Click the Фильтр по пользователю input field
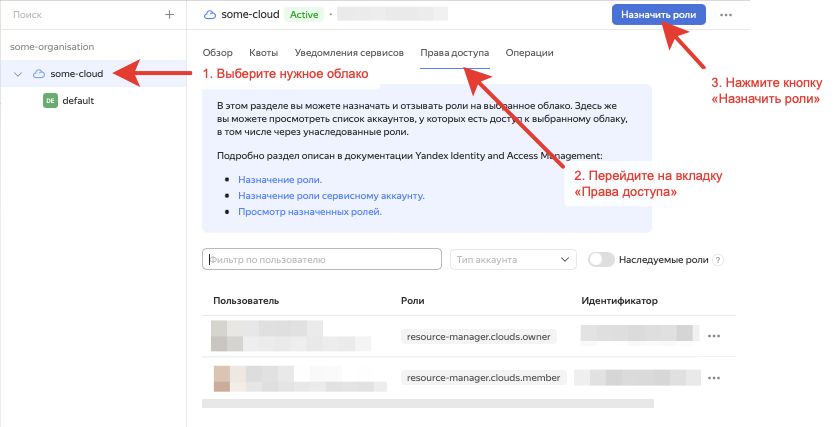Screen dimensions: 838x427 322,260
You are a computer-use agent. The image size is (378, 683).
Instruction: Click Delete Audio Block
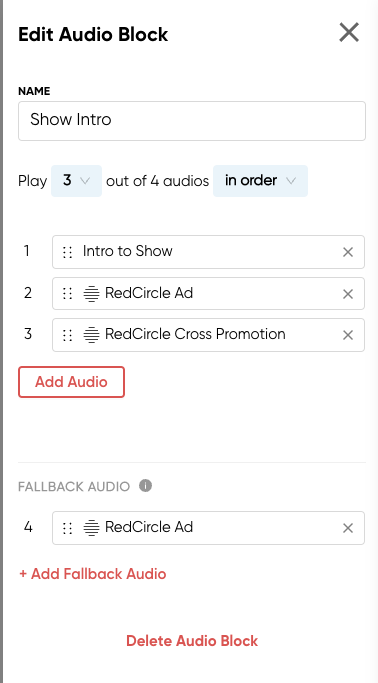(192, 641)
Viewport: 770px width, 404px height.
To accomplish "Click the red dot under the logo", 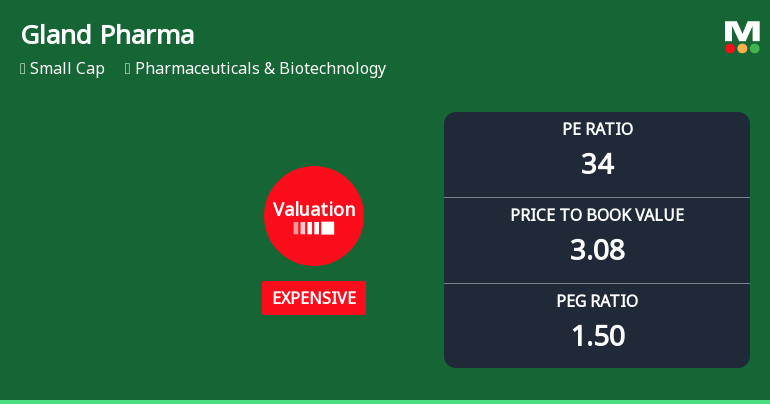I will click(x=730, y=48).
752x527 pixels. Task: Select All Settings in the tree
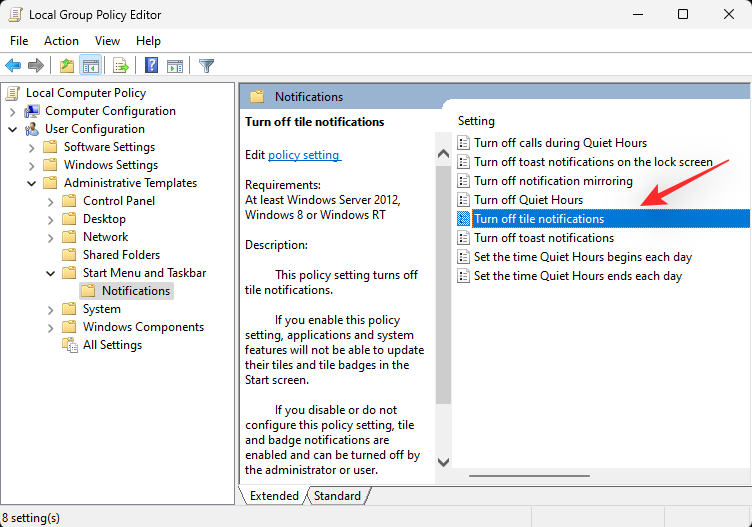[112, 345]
========================================
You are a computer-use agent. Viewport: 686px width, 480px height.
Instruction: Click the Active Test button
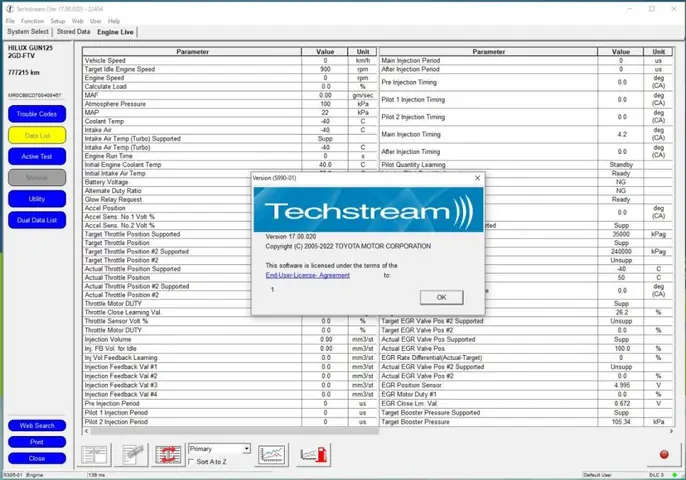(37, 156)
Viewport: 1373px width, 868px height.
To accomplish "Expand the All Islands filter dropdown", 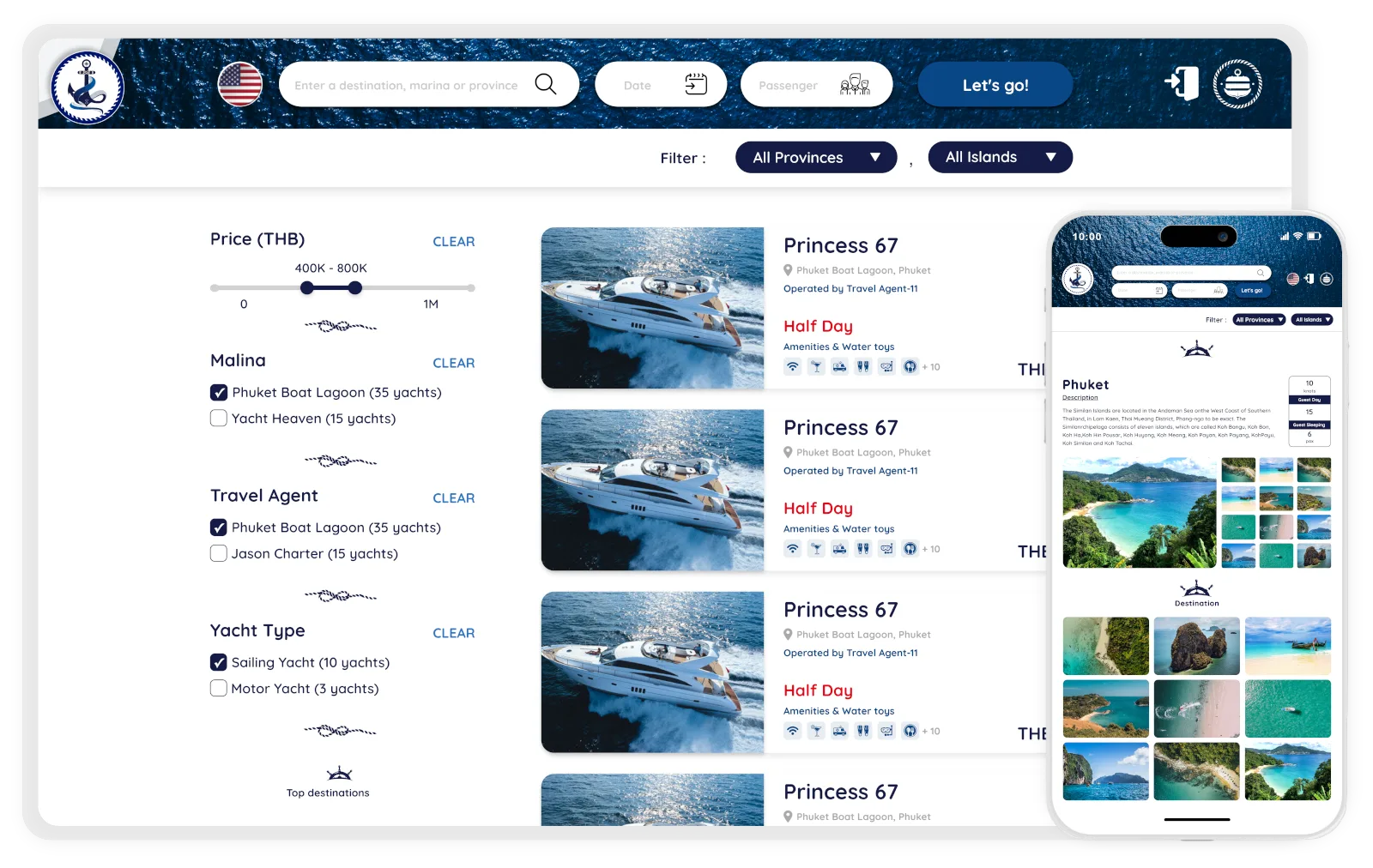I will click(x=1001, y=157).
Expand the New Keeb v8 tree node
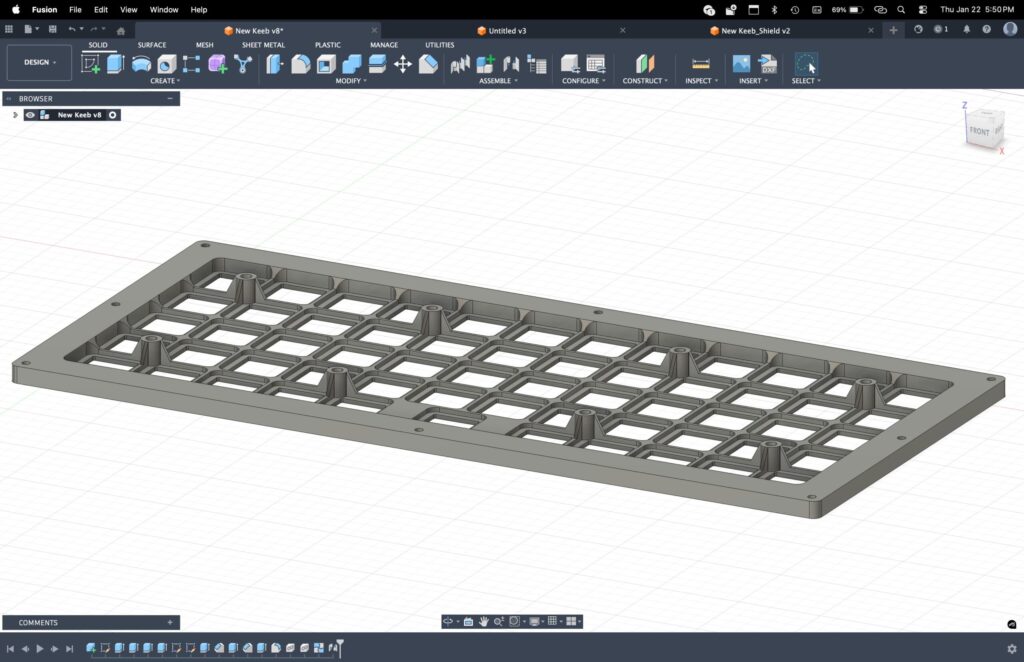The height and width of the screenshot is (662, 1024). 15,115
========================================
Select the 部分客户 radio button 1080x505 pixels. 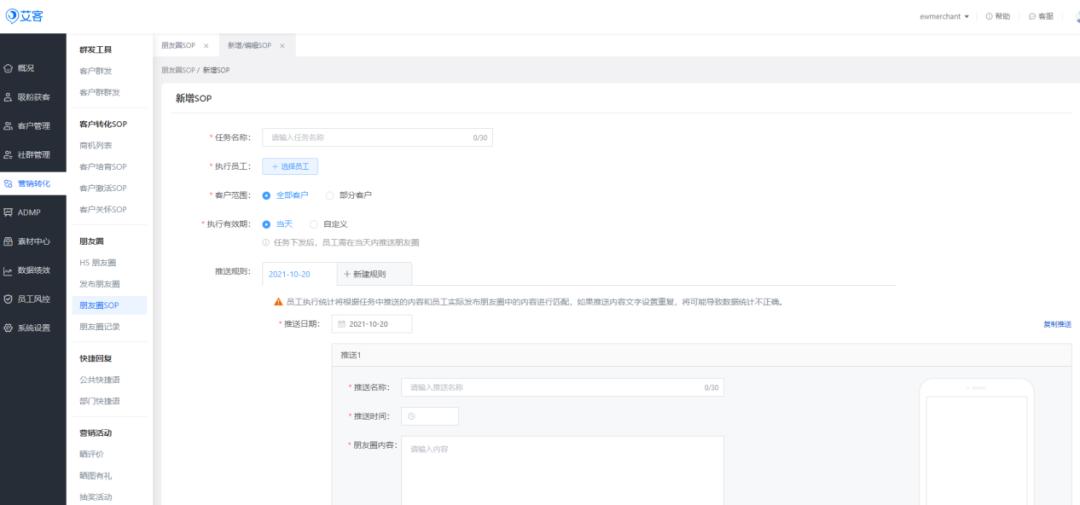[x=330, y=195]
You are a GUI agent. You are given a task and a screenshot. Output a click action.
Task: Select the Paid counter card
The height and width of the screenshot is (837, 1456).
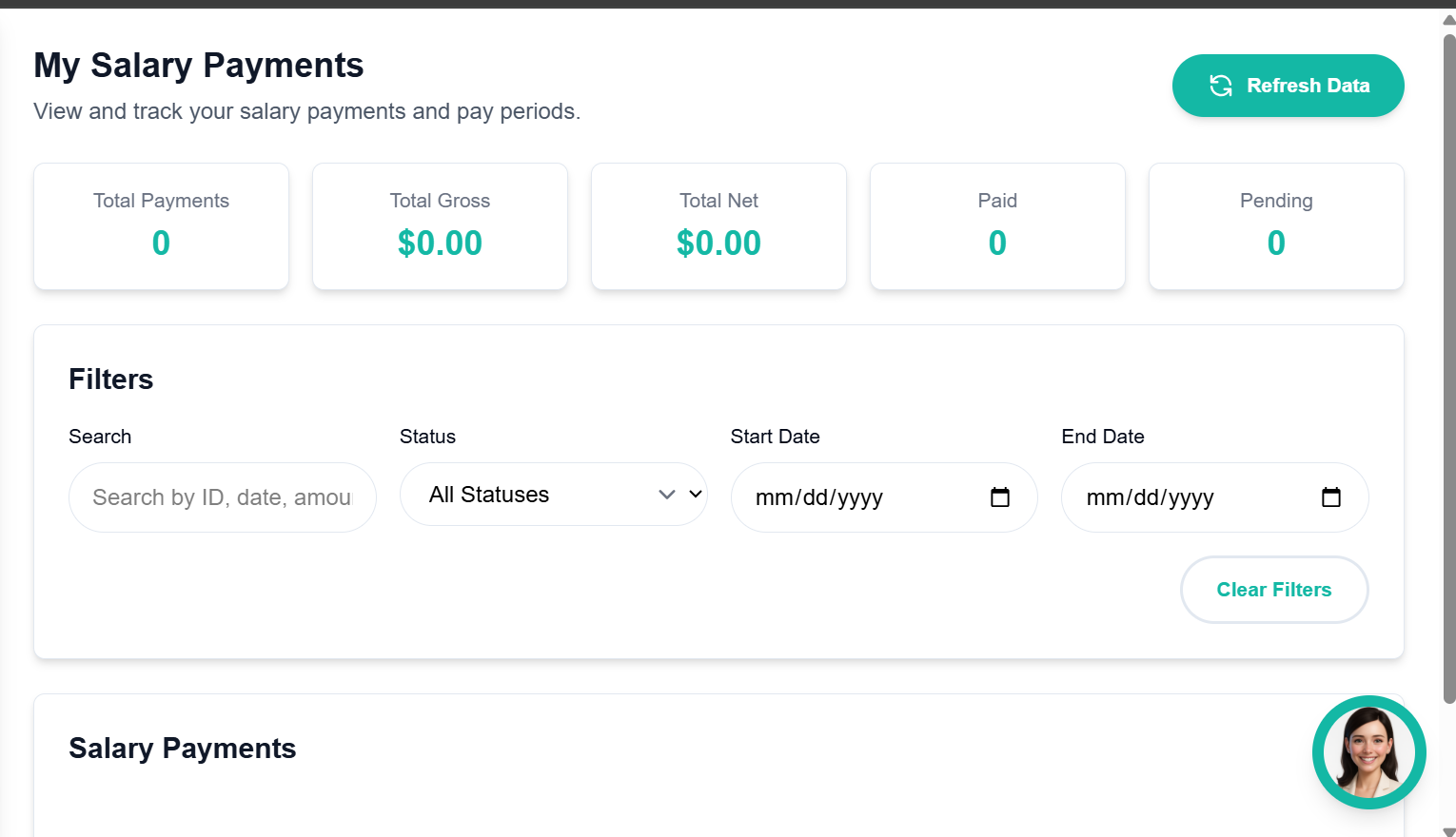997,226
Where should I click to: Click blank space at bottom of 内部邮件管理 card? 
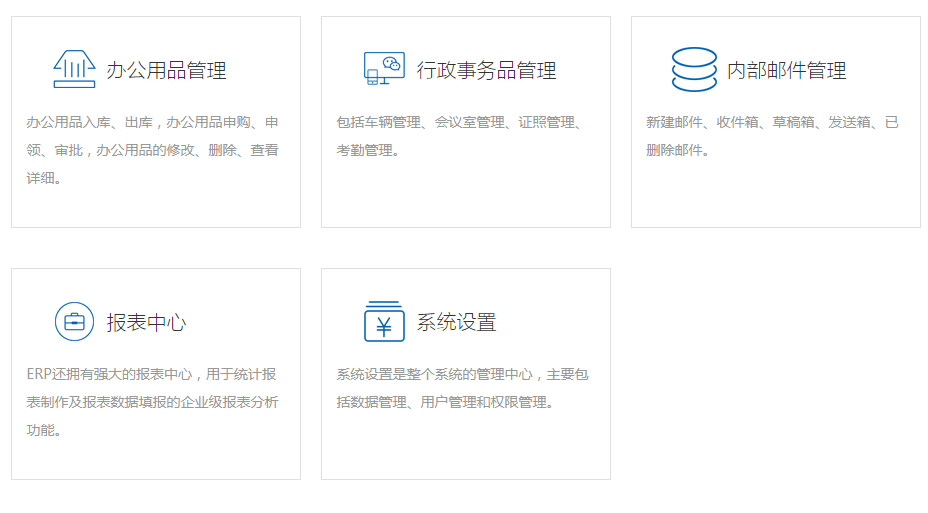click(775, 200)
========================================
▸ TASK STATEMENT: Transcribe, exactly and without pictures, everything in the data from the line with "Click the Фильтр по пользователю input field" down to the line with "Viewport: 770px width, 404px height.", both included.

▸ SOLUTION FOR THIS TASK:
Click the Фильтр по пользователю input field
Screen dimensions: 838x427 322,260
You are a computer-use agent. The image size is (378, 683).
Instruction: Click Delete Audio Block
(192, 641)
Viewport: 770px width, 404px height.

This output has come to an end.